SET TASK 1>
Answer these questions using the post about NFP.
(a) What does the post say makes even the use of NFP licit?
(b) What example does the writer give of circumstances in which even the reduced probability of pregnancy afforded by NFP might still be too high?
(c) What three things does the writer say they lack to judge when justifying circumstances exist in individual cases?
SET TASK 2> Copy the passage of the post about NFP between "It is not simply" and "to that principle.", inclusive.
SET TASK 3> Write the next part of the post about NFP, starting after its final sentence.
═════ GIVEN TEXT
No I don't know the answer. I wouldn't be raising the questions if I did.

It is not simply a matter of "not having sex right now" as much as you may try to assert that it is. It is HAVING sex when conception is highly unlikely and NOT HAVING sex when it is. Or to put in more closely to your own words, it is having "sex right now [and not then] to avoid the consequences." Absent justifying circumstances that would be illicit. It is the circumstances which make even the use of NFP licit. I believe you and Father DGP have agreed to that principle.

I agree that some circumstances justify the use of NFP and, again, I am in no position to judge in individual cases when those circumstances exist, lacking the office, the authority and the expertise to make such judgments. Where we disagree is whether some circumstances (e.g., when there is an extreme and unusual risk to maternal life from a pregnancy) are such that even the reduced probability of pregnancy afforded by NFP is still too high so that other means are also justified which, under normal circumstances or even under circumstances which justify NFP, would not be. I'll concede that such circumstances might be rare, but I have not yet been convinced that they never exist. Indeed, I know couples whom I believe face such circumstances.
══════════
═════ DATA LINES
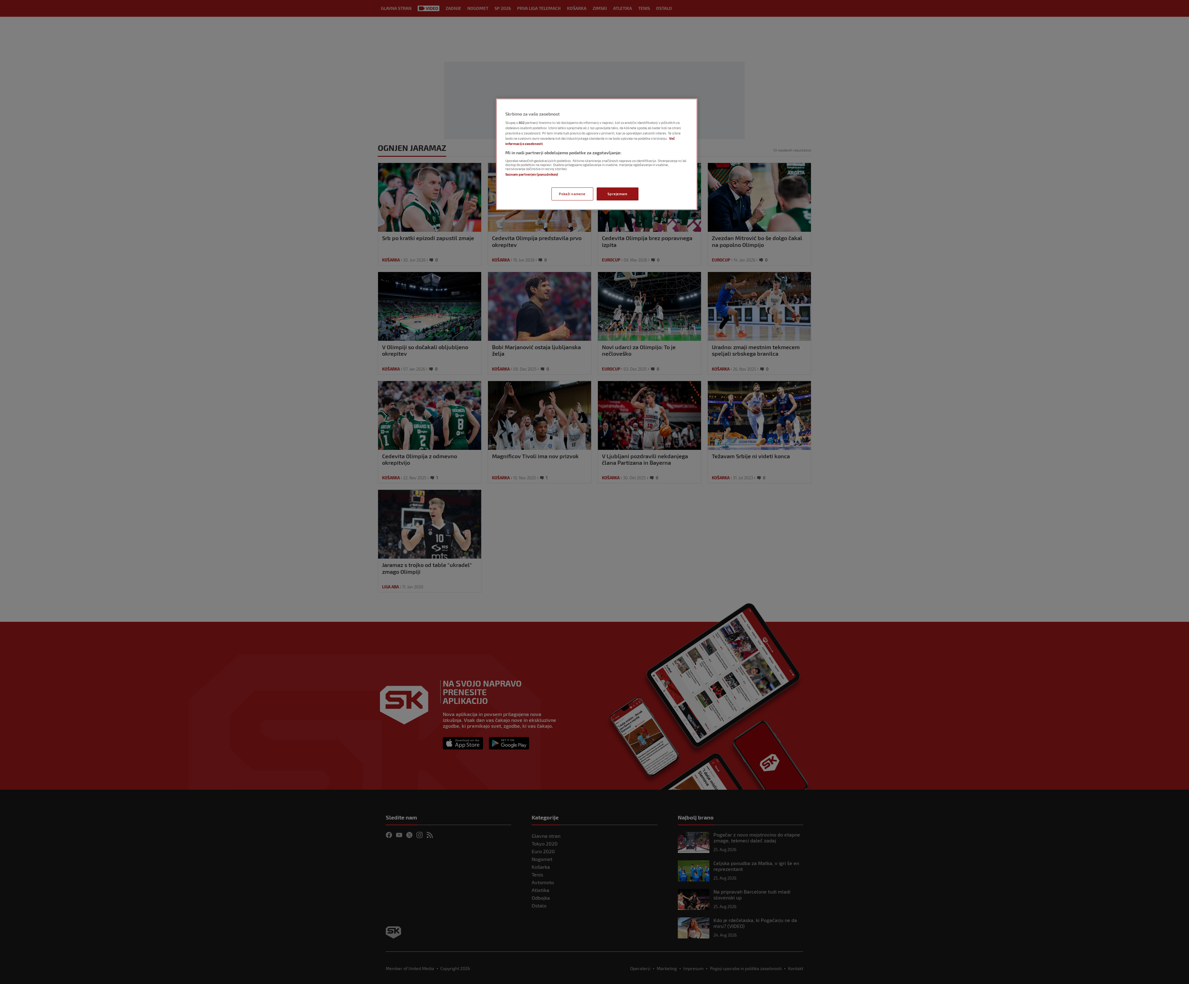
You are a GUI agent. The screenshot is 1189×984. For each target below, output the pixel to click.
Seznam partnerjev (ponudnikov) (531, 174)
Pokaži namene (572, 194)
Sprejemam (617, 194)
══════════
RESULT 1>
(a) The circumstances.
(b) An extreme and unusual risk to maternal life from a pregnancy.
(c) The office, the authority and the expertise.

RESULT 2>
It is not simply a matter of "not having sex right now" as much as you may try to assert that it is. It is HAVING sex when conception is highly unlikely and NOT HAVING sex when it is. Or to put in more closely to your own words, it is having "sex right now [and not then] to avoid the consequences." Absent justifying circumstances that would be illicit. It is the circumstances which make even the use of NFP licit. I believe you and Father DGP have agreed to that principle.

RESULT 3>
Understand, my wife and I have four children, one of whom is developmentally disabled. We are in our 40s (my wife in 42) and we use no means of family planning or contraception, though my wife is currently nursing our 5 month old and is, based on past experience, likely infertile. Based on her past experience of nursing each child for about two years (not to avoid conception, but due to the benefits to both the child and her), I would expect her to again become fertile in another 10 to 15 months. At present, we have no plans to use either NFP or artificial contraception. Given our circumstances, if we were to decide that any form of family planning was justified -- and neither of us now do -- it would be NFP. BUT -- and this is a big BUT -- my wife has not been told that another pregnancy would likely kill her. If she were, I would believe that a 5% probability of another pregnancy was too high and would employ means other than NFP to protect her -- either total abstinence or a space barrier method employed in conjunction with NFP. What I am not convinced of is that a space barrier method employed in conjunction with NFP would not be justified under those circumstances. Nor am I convinced that total abstinence within marriage is licit per Scripture. I would expect a couple facing such circumstances to defend their use of such methods with as much conviction as Steve defends his use of NFP and I would no more tell them that they were sinning in doing so than I would tell Steve he is sinning in what he and his wife have chosen to do, again, lacking the office, the authority and the expertise to make such a judgment.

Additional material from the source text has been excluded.